El poder evocador de la sentencia del «Prestige»

Jaime Concheiro del Río
Jaime Concheiro del Río VERDAD Y DERECHO

OPINIÓN

16 nov 2013 . Actualizado a las 07:00 h.

El nefasto resultado de la tan esperada sentencia del Prestige ha sido debido, entre otras cosas, a que los imputados no eran los auténticos responsables. La demanda debería haber ido dirigida a la empresa armadora y a la entidad clasificadora, que reconoció la viabilidad del buque para navegar. A pesar de ello, dada la magnitud de los daños, es comprensible la irritación y el enorme malestar que ha producido la citada decisión, por dejar indemnes los monstruosos daños producidos.

La gestión política de la catástrofe adoleció de múltiples fallos por intentar minimizar los efectos del siniestro y por la falta de solidaridad, desde un primer momento, con las víctimas, a quienes, con frases y actitudes poco acertadas, abandonaron a su suerte. No bastó que con posterioridad intentasen subsanar estos desaciertos con indemnizaciones, los cuales encontraron su castigo político en las urnas. Cuando los ciudadanos sufren un daño en sus carnes, un daño que afectó a su modo de vida, que afectó a su paisaje, no quieren ver politizado ese perjuicio. De este modo se explica la decepción con el movimiento Nunca Máis, que en un principio arrastró mareas y a día de hoy tiene un mero papel residual.
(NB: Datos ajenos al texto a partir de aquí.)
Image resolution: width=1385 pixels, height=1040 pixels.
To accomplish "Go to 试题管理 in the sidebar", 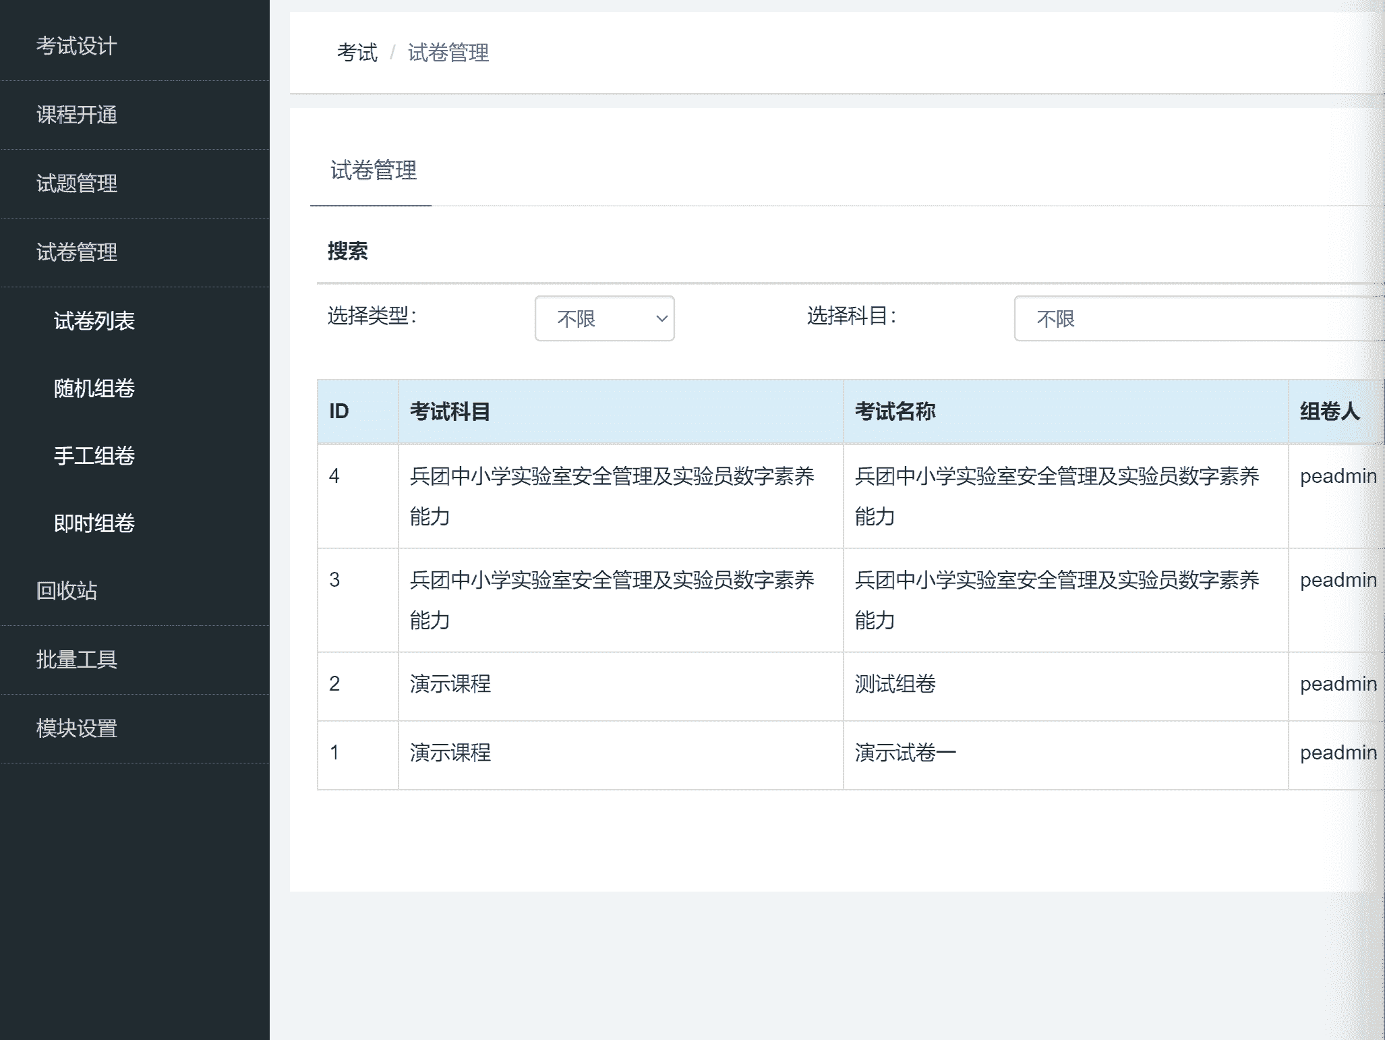I will click(x=77, y=183).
La situación que ya describí en mi artículo del año 2002 continúa vigente en la actualidad. La Unión Europea sigue sin adoptar medidas reales, que eviten la navegación de buques con un solo casco, pese a que haya directivas que impongan la obligación del doble casco, pero que no entrarán en vigor hasta el año 2015. Además siguen sin adoptarse medidas de carácter preventivo, dado que las establecidas van únicamente dirigidas a las consecuencias del siniestro que se ha producido.